Rheem Furnace 8 Flashes Error Code — What It Means
Eight flashes on a Rheem furnace status LED indicates an ignition lockout — the furnace attempted to light the burners the maximum number of times (typically 3 trials) without successfully proving flame, and the control board locked out to prevent gas accumulation. The board will remain in lockout until the condition is manually reset or the auto-reset timer (usually 1 hour) expires. This is one of the most common Rheem fault codes and in most cases is caused by a dirty flame sensor or weak ignitor.
Common Causes
- Dirty flame sensor — Oxide buildup on the sensor rod reduces the microamp signal below the board’s threshold; the burner lights but the board doesn’t see it.
- Weak or failing hot surface ignitor — An ignitor that glows but doesn’t reach ignition temperature will fail to light the burner consistently.
- Low gas supply pressure — Insufficient manifold pressure produces a weak flame the sensor can’t read reliably.

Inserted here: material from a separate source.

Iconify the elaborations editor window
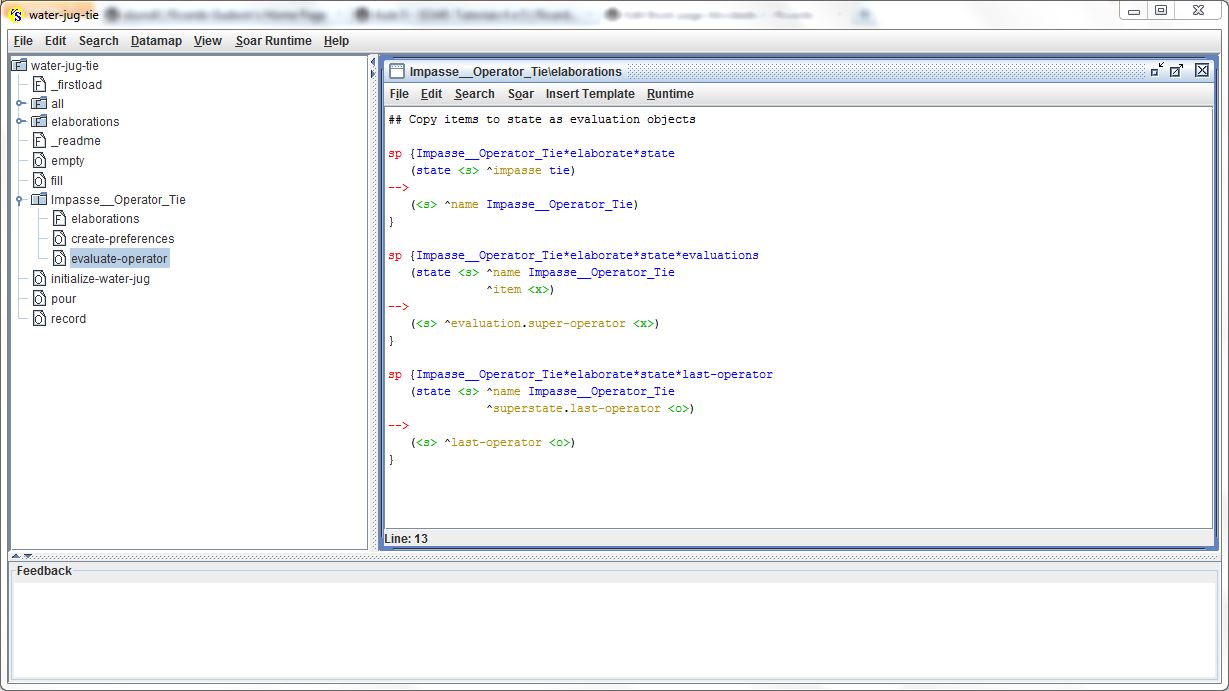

- Faulty gas valve — The valve opens but doesn’t fully deliver gas to the burners, causing inconsistent or no ignition.
Step-by-Step Fix {#fix}
- Reset the furnace — Press the reset button on the furnace (often located on or near the control board) or cut power at the disconnect for 30 seconds and restore. This clears the lockout so you can observe the ignition attempt.
- Clean the flame sensor — Locate the single-rod sensor in the burner flame path. Remove it (one screw), buff the rod lightly with fine steel wool, reinstall, and retry ignition.
- Check the ignitor glow — Watch the ignitor during a heat call. It should glow bright orange/white within 20–30 seconds. Dull red or no glow = replace the ignitor.
- Test ignitor resistance — With power off, measure across the ignitor terminals. Silicon carbide ignitors typically read 40–100 Ω cold. Open circuit = defective.
- Verify gas pressure — Check manifold pressure with a manometer at the gas valve test port. Natural gas: 3.5” W.C.; LP: 10” W.C. Adjust regulator or call the gas utility if pressure is low.
- Reset and observe — After each repair attempt, reset the board, restore power, and watch the full ignition sequence through the sight glass.
Parts Often Needed
| Part | Notes |
|---|---|
| Flame sensor rod | Amazon | Universal or OEM; clean first before replacing |
| Hot surface ignitor | Amazon | Match voltage (120V) and mounting style — Rheem commonly uses Norton/Saint-Gobain ignitors |
| Gas valve | Amazon | Only replace after confirming pressure and wiring are correct |
When to Call a Pro
If you’ve cleaned the sensor and replaced the ignitor but the furnace still locks out, have a technician check gas valve operation with a manometer and verify the control board is sending proper ignitor power voltage (typically 120V AC). Continued lockouts with a known-good sensor can indicate a cracked heat exchanger affecting combustion air — a CO risk.